III. EXPERIMENTAL RESULT

IV. DISCUSSION

V. CONCLUSION

REFERENCES

بخشی از مقاله (انگلیسی)

ABSTRACT

Automatically segmenting bile ducts and hepatolith in abdominal CT scans is helpful to assist hepatobiliary surgeons for minimally invasive surgery. High-deformation characteristics of bile ducts and small-size characteristics of hepatolith make this segmentation task challenging. To the best of our knowledge, we make the first attempt to simultaneously segment bile ducts and hepatolith in this paper.
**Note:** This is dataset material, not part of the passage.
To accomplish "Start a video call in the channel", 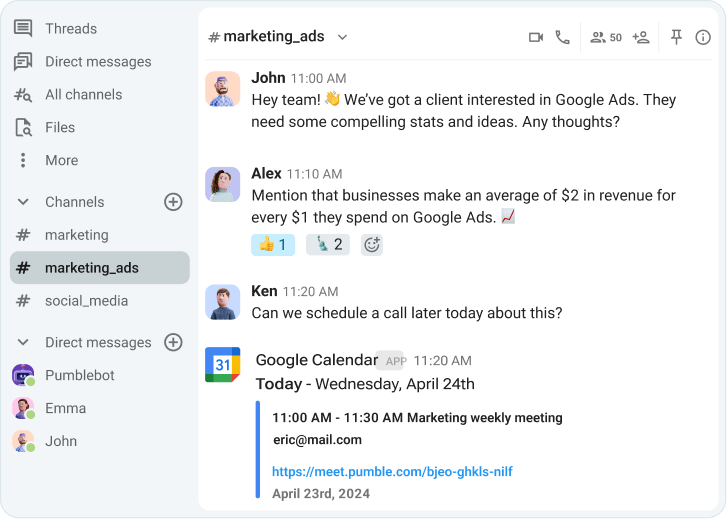I will tap(536, 37).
Inspired by U-Net, a novel two-dimensional end-to-end fully convolutional network named M-Net is designed to implement this segmentation task. The M-Net is composed of four streams involving two encoder-decoder processes. Multi-scale dilated convolutions are designed to extract abundant semantic features and multi-scale context information at different scales. To make full advantages of multi-scale feature maps, a multi-stream feature fusion strategy is proposed to transfer the most abundant semantic features produced in the first stream to the other streams. To further improve the segmentation performance, a novel loss function is defined to focus the M-Net on hard pixels (difficultly distinguished) in the edges of bile ducts and hepatolith, which is based on the online bootstrapped method and cross entropy. By discarding pixels (easy to distinguish) with higher probability of class, the decline of loss is focused on hard pixels so that the training become more efficient and directional. Experimental results indicate that our proposed M-Net is superior to the state-of-the-art deep-learning methods for simultaneously segmenting bile ducts and hepatolith in the abdominal CT scans. The M-Net can simultaneously segment bile ducts and hepatolith in abdominal CT scans at a high performance with 98.678% Recall, 84.427% Precision, 89.831% DICE and 90.998% F1-score for bile ducts, and 99.894% Recall, 55.132% Precision, 71.248% DICE and 71.051% F1-score for hepatolith.

INTRODUCTION

Hepatobiliary stone disease is one of the most common surgical conditions in the world, especially in Asia [1]. At present, minimally invasive surgery for hepatolith removal is the dominate surgical method for the treatment of hepatolithiasis. Bile ducts and hepatolith should be well positioned in CT scans for preoperative plans so that hepatobiliary surgeons can make accurate surgical plans. This task should be cautiously done by the experienced hepatobiliary surgeons to achieve successful minimally invasive surgery. If an automatic segmentation method for bile ducts and hepatolith is designed, it will assist hepatobiliary surgeons to obtain accurate positions of bile ducts and hepatolith in CT scans so that they can achieve more intuitive judgments to improve the success rate of surgery. Fig. 1 illustrates an automatic segmentation example for bile ducts and hepatolith in abdominal CT scans. Bile ducts and hepatolith should be simultaneously and automatically segmented from the input original CT image. Here, bile ducts are marked with the red region, and the hepatolith is marked with the green region.